In Florida, Dr. Dennis Warkentin from Bayer inspects the quality of citrus fruit together with citrus grower David Evans (left).
A world without orange juice is hard to imagine, but it could happen. The culprit is a tiny insect called the Asian citrus psyllid (Diaphorina citri), which transmits a bacteria that causes Huanglongbing (HLB), better known as citrus greening disease. At the XIII. International Citrus Congress, which took place from September 18 to 23, 2016 in Foz do Iguau, Brazil, Bayer (one of DiversityInc’s 25 Noteworthy Companies) showcased its innovative portfolio of products and solutions that support the success and sustainability of the citrus industry. Together with growers, processors and researchers, Bayer experts are working on holistic, sustainable solutions to combat the devastating citrus greening disease.
“This disease is the greatest threat to the entire citrus industry. Globally, millions of citrus trees have had to be culled as there is no cure available at the moment,” states Kai Wirtz, Global Fruit Crop Manager at the Crop Science Division of Bayer. “The infection severely limits the flow of nutrients. The oranges, lemons and grapefruits do not grow or ripen as they should, and any fruits that do form are small and sour. Global production has already drastically declined. Countries especially affected are Brazil, the United States, and China.”
Controlling citrus greening in a holistic and sustainable approach
Assisting farmers in the fight against the disease is one of Bayer’s top priorities.
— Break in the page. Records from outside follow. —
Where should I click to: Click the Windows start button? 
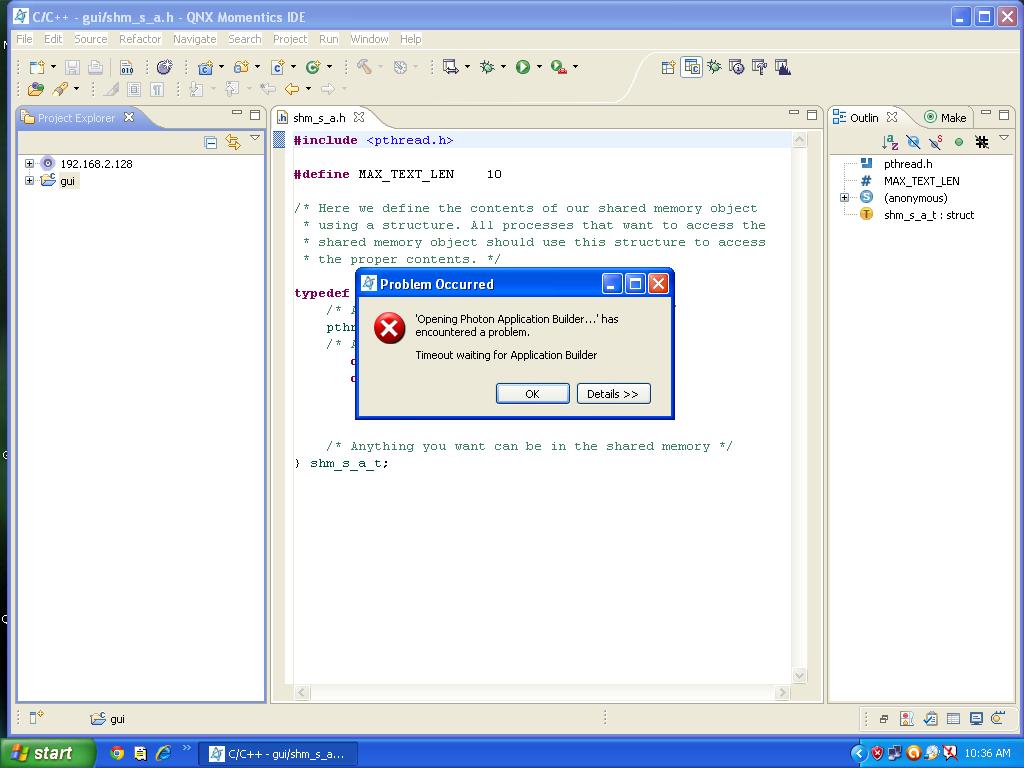[x=45, y=753]
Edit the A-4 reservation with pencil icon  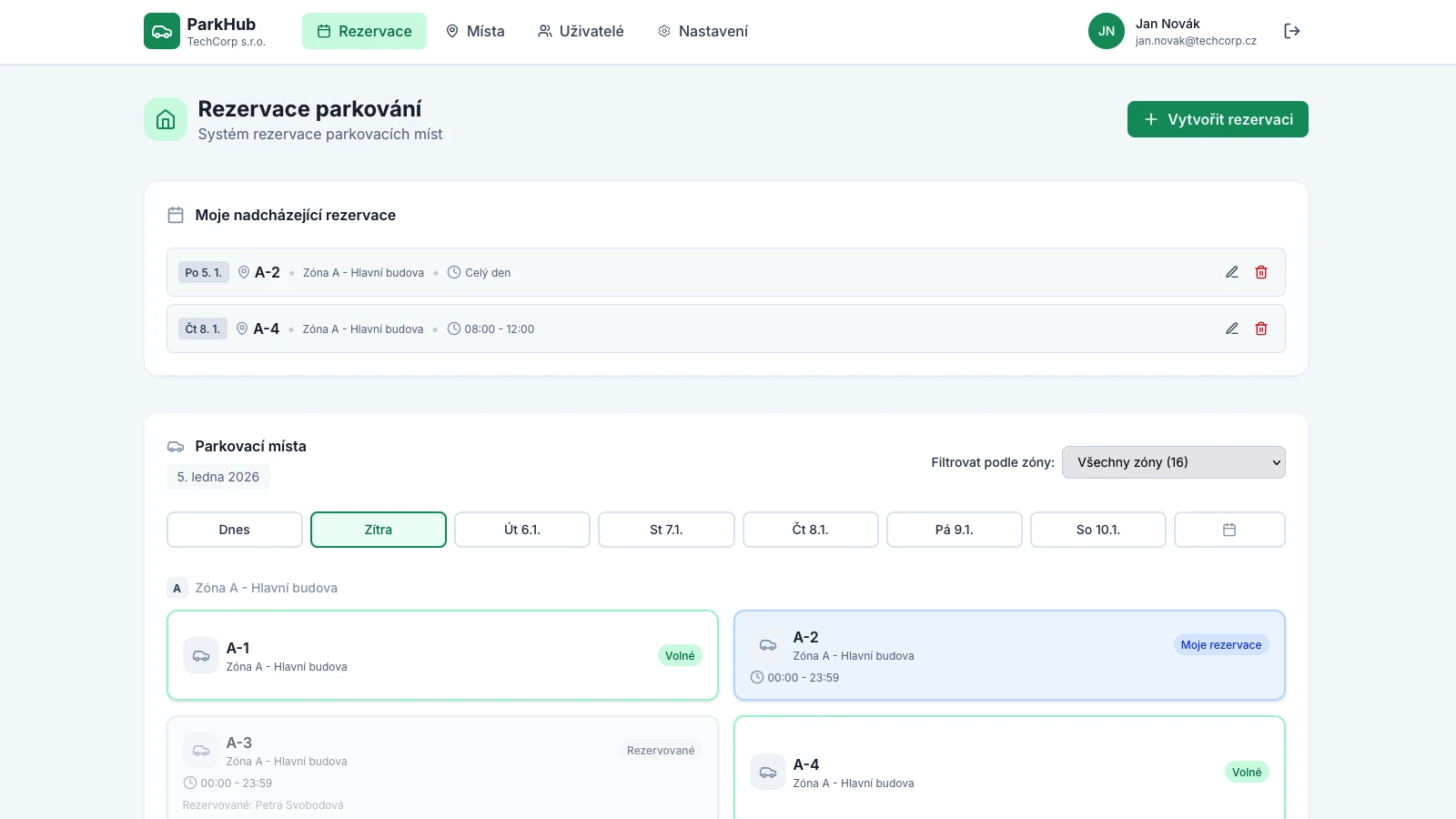pos(1231,329)
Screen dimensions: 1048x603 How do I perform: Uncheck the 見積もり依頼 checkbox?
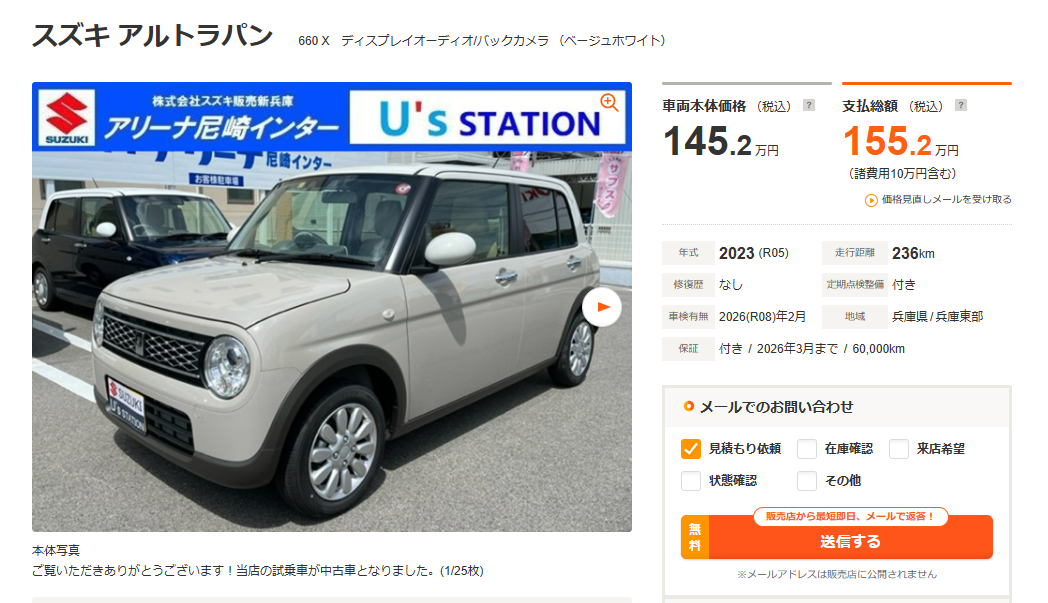pyautogui.click(x=690, y=449)
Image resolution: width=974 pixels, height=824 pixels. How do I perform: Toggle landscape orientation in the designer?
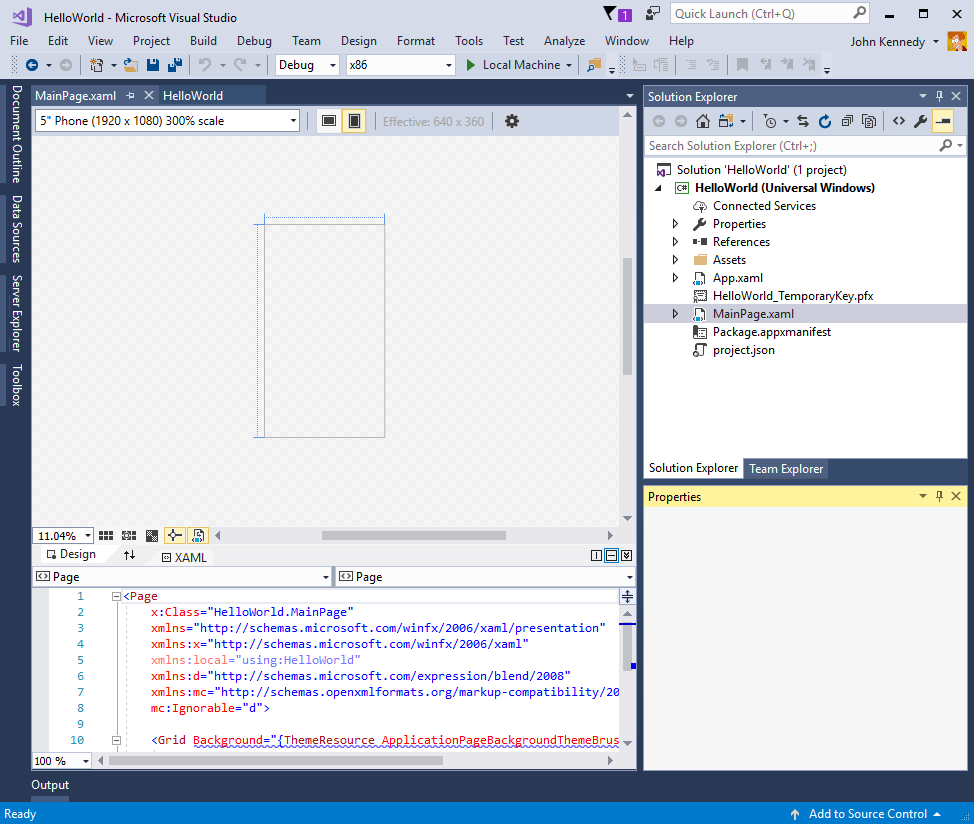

The company pursues an integrated approach to manage citrus greening from nurseries and commercial orchards to abandoned groves in order to keep plantations in production and minimize the progression of the disease. “The main goal is to make trees more resistant to the disease, while at the same time developing anti-bacterial solutions,” comments Wirtz.
“At Bayer, we focus on serving not only famers, but the entire value chain with sustainable solutions to combat citrus greening,” says Mauro Alberton, responsible for crop and portfolio marketing in Brazil at the Crop Science Division of Bayer. The company promotes integrated pest management practices and offers a broad and integrated portfolio consisting of chemical and biological solutions with different modes of action for a minimized environmental footprint. Systemic and contact insecticides such as Movento, Sivanto, Admire Pro, Bulldock as well as the biological Requiem help to control the Asian citrus psyllid vector. The root and plant health products Velum, Aliette, Bayfolan and the biological product Serenade ensure that the plants are robust and the roots healthy so that they can better cope with the disease. The herbicides Alion and Basta reduce the weeds around orange trees that compete for water, nutrients, and sunlight.
“Our citrus specialists support growers on site. Our emergency measures are based on existing tools and phytosanitary best practices,” says Alberton. “In addition, we support monitoring and alert systems and train growers how to optimize their inputs.”
Partnering makes the fight more effective
Bayer is fostering partnerships with the beverage and fertilizer industries and cooperating with international research associations. “Together with our partners we are searching for more rapid screening and testing capabilities, sharing investment and leveraging resources,” Wirtz comments.
For example, Bayer is supporting the Citrus Research and Development Foundation (CRDF) in Florida. The organization has two main research areas. Firstly, it targets the vector to reduce the psyllid population. Secondly, it tries to breed more resistant trees. Growers, the state of Florida and partners like Bayer are funding the organization. CRDF in turn manages the funds to finance projects at research facilities.
In Brazil, Bayer is collaborating amongst others with Fundecitrus, an association for citrus growers. In 2013, both parties signed an agreement with the aim of facilitating faster development of technologies intended to ensure sustainability in citrus farming. Actions include the development of new methods for early identification and diagnosis of the disease.
To improve the situation in China, Bayer is funding research at the Chinese National Agro-Tech Extension and Service Center (NATESC). Amongst other measures, the researchers have updated spraying recommendations in order to reduce the overall spray volume.
Sustainability is an integral part of the strategy at Bayer. The company therefore takes action not only when citrus greening has already occurred, but also works to prevent potential outbreaks. For example, Bayer is supporting the association California Citrus Mutual in raising awareness among California residents, 60 percent of whom have citrus trees in their yards. With the #CitrusMatters campaign, the partners seek to make private citrus owners more aware of the problem in order to keep the disease from spreading to commercial orchards.
Furthermore, in cooperation with Fundecitrus and the University of Sao Paulo, Bayer is investing about EUR 3 million through 2018 to fund the rearing and release of beneficial control agents. A network of biofactories in Brazil produces the wasp Tamarixia radiata, a natural enemy of the citrus greening vector, the Asian citrus psyllid. Wasps have been released mainly in abandoned and domestic orchards neighboring commercial properties. Research data shows that this significantly reduces citrus psyllid populations.